MAJOR MACRO ECONOMIC INDICATORS

  2016 2017 2018(e) 2019(f)
GDP growth (%) 5.0 5.4 4.2 6.0
Inflation (yearly average, %) 0.7 0.9 2.0 2.4
Budget balance* (% GDP) -1.8 -1.6 -1.4 -1.3
Current account balance (% GDP) -5.5 -4.9 -7.0 -6.1
Public debt* (% GDP) 37.4 37.8 37.4 35.0

(e): Estimate. (f): Forecast. *Transfers from the Panama Canal authority included.

STRENGTHS

  • Inter-oceanic canal and related infrastructure (ports, airports, roads, railways)
  • Total dollarisation of the economy; financial stability
  • Colón Free Zone: 2nd largest import-export platform in the world
  • Regional banking and financial centre served by excellent telecommunications
  • Tourist potential

WEAKNESSES

  • Strong exposure to North and South American economic conditions
  • Low budget revenues (20% of GDP)
  • Gaps in education and vocational training
  • Strong social and economic disparity between the canal area and the rest of the country
  • Corruption and clientelism, bureaucracy

RISK ASSESSMENT

Canal activity is the source of economic momentum

Growth stalled in 2018 due to lower domestic demand, as well as major strikes by Panama Canal workers and in the construction sector. In 2019, the economy is expected to recover with the strongest growth in Latin America. Thanks to its expansion in 2016, the canal’s activity should continue to grow, despite the slowdown in growth in both the United States and China – the two main users of the canal. Trade tensions between these two countries could also limit maritime infrastructure activity. In addition, the commissioning of the Cobre Panama copper mine, scheduled for 2019, should boost growth. Panama’s banking system, the financial centre of the region, is expected to remain strong. Investment, both public and private (44% of GDP in 2017), will also contribute to the rebound in activity, and will focus on the continuation of major infrastructure projects, such as the building of new metro lines in the capital and a fourth bridge over the canal, as well as the construction of other road infrastructure.

Inflation, although on the rise, is expected to remain limited by modest domestic demand growth, as well as monetary policy tightening linked to the rise in US rates, as the Panamanian economy is dollarised. Nevertheless, as was the case 2018, price increases will continue to weigh on household consumption.

 

No significant change in twin deficits, despite the strength of the canal and investment

With a small government deficit, government accounts are overall expected to remain unchanged in 2019. While the increase in Panama Canal activity will lead to an increase in transfers from the Panama Canal Authority to the country’s budget (10% of revenues in 2017), and economic growth will increase VAT revenues, investment in infrastructure projects will continue to weigh on spending. In addition, as the legislative and presidential elections in May approach, spending may exceed the amount announced in the 2019 draft budget. The stabilisation of the low government deficit should help Panama to maintain its moderate government debt.

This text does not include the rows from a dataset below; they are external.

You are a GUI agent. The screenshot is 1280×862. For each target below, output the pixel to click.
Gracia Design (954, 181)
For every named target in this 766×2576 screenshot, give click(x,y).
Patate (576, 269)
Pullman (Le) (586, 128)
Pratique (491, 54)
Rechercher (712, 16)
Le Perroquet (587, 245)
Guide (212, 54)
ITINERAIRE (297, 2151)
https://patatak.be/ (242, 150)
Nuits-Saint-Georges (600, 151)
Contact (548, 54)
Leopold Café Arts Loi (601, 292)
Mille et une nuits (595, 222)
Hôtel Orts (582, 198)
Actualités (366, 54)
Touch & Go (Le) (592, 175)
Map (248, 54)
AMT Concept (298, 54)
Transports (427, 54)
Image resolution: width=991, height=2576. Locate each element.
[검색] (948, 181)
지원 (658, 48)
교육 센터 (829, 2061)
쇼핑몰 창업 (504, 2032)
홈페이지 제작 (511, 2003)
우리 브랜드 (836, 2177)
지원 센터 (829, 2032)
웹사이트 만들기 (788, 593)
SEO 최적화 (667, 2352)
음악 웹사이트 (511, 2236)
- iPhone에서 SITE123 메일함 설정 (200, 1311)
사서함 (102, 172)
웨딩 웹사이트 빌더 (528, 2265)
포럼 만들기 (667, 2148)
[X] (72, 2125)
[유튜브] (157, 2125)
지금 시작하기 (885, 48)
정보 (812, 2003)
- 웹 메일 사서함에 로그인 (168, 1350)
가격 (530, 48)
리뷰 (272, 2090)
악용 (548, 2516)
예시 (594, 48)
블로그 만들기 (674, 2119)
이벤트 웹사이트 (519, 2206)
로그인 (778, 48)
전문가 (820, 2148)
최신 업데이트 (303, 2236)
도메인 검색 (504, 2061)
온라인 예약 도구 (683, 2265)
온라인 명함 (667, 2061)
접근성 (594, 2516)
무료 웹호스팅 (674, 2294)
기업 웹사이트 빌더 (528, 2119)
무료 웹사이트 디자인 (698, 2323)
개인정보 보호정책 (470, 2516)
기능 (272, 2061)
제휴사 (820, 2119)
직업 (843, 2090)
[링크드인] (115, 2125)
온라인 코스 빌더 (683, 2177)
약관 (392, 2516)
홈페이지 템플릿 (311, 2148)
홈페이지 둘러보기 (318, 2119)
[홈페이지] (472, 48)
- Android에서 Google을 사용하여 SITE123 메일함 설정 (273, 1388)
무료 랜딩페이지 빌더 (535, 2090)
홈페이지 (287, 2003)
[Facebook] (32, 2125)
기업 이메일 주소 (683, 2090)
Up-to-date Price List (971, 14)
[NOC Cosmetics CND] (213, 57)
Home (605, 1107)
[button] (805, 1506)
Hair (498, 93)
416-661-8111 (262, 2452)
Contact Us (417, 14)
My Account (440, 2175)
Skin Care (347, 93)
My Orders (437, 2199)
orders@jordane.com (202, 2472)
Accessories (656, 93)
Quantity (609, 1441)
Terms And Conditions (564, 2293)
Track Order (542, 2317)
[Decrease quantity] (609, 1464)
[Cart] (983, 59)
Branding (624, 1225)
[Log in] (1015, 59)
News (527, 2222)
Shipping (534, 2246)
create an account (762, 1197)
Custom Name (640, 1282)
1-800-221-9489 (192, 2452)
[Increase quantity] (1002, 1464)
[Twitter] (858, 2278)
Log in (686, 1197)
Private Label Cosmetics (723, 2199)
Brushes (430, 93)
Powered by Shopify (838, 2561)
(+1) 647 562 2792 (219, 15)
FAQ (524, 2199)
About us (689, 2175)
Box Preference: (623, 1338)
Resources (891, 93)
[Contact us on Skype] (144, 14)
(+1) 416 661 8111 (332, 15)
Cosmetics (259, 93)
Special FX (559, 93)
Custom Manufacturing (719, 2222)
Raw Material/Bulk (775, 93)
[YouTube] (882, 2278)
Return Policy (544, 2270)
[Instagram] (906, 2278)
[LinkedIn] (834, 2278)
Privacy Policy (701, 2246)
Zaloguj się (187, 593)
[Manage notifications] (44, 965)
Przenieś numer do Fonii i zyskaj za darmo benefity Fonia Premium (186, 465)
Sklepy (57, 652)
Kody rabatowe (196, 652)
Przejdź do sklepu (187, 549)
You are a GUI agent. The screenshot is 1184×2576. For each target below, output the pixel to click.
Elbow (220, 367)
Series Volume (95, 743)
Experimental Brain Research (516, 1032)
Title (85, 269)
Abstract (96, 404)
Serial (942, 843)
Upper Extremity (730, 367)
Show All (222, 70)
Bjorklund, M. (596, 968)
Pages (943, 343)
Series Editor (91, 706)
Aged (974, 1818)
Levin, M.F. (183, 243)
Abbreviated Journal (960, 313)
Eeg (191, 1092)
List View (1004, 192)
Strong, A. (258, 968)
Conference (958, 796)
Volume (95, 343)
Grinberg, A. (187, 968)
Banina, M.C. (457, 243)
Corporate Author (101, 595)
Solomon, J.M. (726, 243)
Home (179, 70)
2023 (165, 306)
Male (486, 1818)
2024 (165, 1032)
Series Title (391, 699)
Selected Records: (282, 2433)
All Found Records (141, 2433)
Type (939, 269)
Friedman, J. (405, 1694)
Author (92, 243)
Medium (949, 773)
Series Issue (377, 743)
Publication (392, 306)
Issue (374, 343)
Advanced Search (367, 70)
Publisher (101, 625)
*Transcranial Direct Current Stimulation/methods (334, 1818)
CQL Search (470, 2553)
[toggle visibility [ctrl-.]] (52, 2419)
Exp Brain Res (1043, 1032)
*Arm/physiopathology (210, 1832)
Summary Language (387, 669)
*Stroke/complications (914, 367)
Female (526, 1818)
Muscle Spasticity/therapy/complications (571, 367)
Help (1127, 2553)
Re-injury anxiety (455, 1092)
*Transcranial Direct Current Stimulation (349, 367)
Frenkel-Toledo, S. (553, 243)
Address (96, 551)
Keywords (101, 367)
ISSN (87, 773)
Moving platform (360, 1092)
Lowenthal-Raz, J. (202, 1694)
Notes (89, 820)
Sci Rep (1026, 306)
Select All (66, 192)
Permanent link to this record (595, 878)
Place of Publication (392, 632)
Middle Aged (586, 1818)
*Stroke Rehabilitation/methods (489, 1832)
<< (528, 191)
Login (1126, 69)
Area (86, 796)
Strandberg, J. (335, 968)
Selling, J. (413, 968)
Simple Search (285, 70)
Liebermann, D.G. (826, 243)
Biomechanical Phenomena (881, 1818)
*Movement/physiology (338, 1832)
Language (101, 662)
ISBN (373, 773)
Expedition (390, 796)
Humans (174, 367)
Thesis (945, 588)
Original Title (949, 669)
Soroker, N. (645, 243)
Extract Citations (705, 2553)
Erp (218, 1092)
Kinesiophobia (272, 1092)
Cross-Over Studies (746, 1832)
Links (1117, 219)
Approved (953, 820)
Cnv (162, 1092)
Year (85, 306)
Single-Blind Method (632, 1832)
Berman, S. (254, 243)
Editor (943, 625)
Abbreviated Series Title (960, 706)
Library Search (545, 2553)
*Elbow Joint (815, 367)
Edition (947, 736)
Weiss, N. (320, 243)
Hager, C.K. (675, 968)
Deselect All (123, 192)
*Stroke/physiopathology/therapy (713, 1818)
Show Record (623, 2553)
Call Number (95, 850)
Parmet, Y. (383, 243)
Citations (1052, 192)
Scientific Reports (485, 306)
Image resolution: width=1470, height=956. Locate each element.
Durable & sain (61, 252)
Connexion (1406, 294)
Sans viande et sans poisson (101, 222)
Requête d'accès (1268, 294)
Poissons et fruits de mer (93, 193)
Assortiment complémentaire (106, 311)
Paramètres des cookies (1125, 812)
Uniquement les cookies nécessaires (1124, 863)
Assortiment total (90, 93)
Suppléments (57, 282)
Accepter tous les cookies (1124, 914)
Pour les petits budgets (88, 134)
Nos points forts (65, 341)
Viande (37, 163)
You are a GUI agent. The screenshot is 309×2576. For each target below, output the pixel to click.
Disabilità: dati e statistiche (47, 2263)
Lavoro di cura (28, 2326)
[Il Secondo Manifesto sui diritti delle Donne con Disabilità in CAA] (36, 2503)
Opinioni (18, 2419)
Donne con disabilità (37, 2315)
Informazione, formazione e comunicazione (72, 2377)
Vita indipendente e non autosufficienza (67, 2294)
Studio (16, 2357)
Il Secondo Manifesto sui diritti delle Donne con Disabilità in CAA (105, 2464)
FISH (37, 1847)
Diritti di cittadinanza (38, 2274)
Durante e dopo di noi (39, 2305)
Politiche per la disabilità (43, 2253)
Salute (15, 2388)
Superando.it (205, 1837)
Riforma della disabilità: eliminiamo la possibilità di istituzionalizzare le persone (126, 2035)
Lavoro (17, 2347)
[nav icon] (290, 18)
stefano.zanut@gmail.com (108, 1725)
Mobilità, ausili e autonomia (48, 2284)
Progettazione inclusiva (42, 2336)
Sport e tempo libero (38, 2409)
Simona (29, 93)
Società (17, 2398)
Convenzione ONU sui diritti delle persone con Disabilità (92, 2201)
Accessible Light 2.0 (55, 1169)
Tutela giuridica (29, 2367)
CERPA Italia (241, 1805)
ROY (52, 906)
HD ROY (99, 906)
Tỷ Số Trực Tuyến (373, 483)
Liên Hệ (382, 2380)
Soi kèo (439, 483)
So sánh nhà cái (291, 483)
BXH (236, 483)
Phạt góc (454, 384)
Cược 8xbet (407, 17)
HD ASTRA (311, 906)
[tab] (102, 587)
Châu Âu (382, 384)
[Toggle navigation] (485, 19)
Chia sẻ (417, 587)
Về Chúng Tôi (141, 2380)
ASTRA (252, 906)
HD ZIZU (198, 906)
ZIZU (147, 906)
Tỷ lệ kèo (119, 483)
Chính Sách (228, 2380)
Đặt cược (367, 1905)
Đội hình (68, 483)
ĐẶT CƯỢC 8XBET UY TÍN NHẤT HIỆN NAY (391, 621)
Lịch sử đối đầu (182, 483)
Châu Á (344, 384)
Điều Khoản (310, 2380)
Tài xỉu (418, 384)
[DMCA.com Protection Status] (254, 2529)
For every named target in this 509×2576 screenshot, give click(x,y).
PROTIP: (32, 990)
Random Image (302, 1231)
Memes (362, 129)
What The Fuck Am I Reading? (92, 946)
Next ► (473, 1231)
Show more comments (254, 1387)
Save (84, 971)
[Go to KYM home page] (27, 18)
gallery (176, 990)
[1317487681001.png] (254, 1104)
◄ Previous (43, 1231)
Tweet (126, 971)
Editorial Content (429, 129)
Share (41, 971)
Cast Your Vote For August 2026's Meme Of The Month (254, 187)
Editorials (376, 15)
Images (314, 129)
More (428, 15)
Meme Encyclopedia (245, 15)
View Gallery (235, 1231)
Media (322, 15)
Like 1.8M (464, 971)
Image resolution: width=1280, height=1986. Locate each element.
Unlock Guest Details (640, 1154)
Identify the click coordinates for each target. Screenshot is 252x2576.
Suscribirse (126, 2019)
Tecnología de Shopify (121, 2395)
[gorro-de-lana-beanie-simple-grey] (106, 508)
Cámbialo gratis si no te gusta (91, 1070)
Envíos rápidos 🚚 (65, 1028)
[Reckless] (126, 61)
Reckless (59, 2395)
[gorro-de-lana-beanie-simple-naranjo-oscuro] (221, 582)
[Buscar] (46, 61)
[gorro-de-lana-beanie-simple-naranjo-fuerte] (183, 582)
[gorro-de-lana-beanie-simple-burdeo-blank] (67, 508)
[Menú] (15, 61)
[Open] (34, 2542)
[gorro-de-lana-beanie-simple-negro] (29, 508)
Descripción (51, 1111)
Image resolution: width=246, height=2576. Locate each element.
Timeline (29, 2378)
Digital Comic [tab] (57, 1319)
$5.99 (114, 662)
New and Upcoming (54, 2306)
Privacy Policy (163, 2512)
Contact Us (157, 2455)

At the same time, external accounts are expected to perform better than in the previous year, with a slight reduction in the current account deficit. The increasing activity of the canal should boost the balance of services surplus related to maritime transport. Tourism will also increase this surplus. However, imports will remain high, due to high oil prices and the high import content of investments. The income balance will also weigh on the current account deficit, as its deficit is mainly due to the repatriation of dividends by foreign companies. The inflow of FDI (9% of GDP in 2017), mainly made up of reinvested profits, will finance the current account deficit.

 

A year of legislative and presidential elections

Presidential and legislative elections will be held in the country in May 2019. President Juan Carlos Varela – a member of the Partido Panamañista (PP) party, which is facing a decline in popularity – will not be able to run again. Faced with this electoral deadline, three main political parties have emerged from the political scene: the PP, (which seems to be suffering from the growing unpopularity of the president), the centre-left party Partido Revolucionario Democrático (PRD), and the centre-right party Cambio Democrático. Even if the candidate of one of the latter two parties is able to win the presidential elections, he or she will probably have to form parliamentary coalition to hold a parliamentary majority – as did President Varela.

With regard to its external relations, Panama is trying to maintain and develop economic links in order to maintain its attractiveness. In 2018, Panama concluded bilateral free trade agreements with South Korea and Israel. Such agreements should stimulate FDI inflows and export growth prospects. In addition, the government has launched a diplomatic and commercial strategy: the “Falcon Strategy”, which aims to strengthen Panama’s role as a global platform. In particular, this initiative aims to connect Southeast Asia, the Middle East, and Africa to the continent via Panama. However, American-Panamanian relations could suffer from the country’s rapprochement with China. After officially recognising it in 2017, the two countries signed about 20 bilateral agreements focusing on sectors such as tourism, agriculture, and transport.

Since the Panama Papers scandal in 2016, the country has reinforced its financial transparency and the fight against tax fraud. It has thus signed the Convention on Mutual Administrative Assistance in Tax Matters, drawn up by the Council of Europe and the OECD. In addition, the country was removed from the European Union’s black list of tax havens in 2018.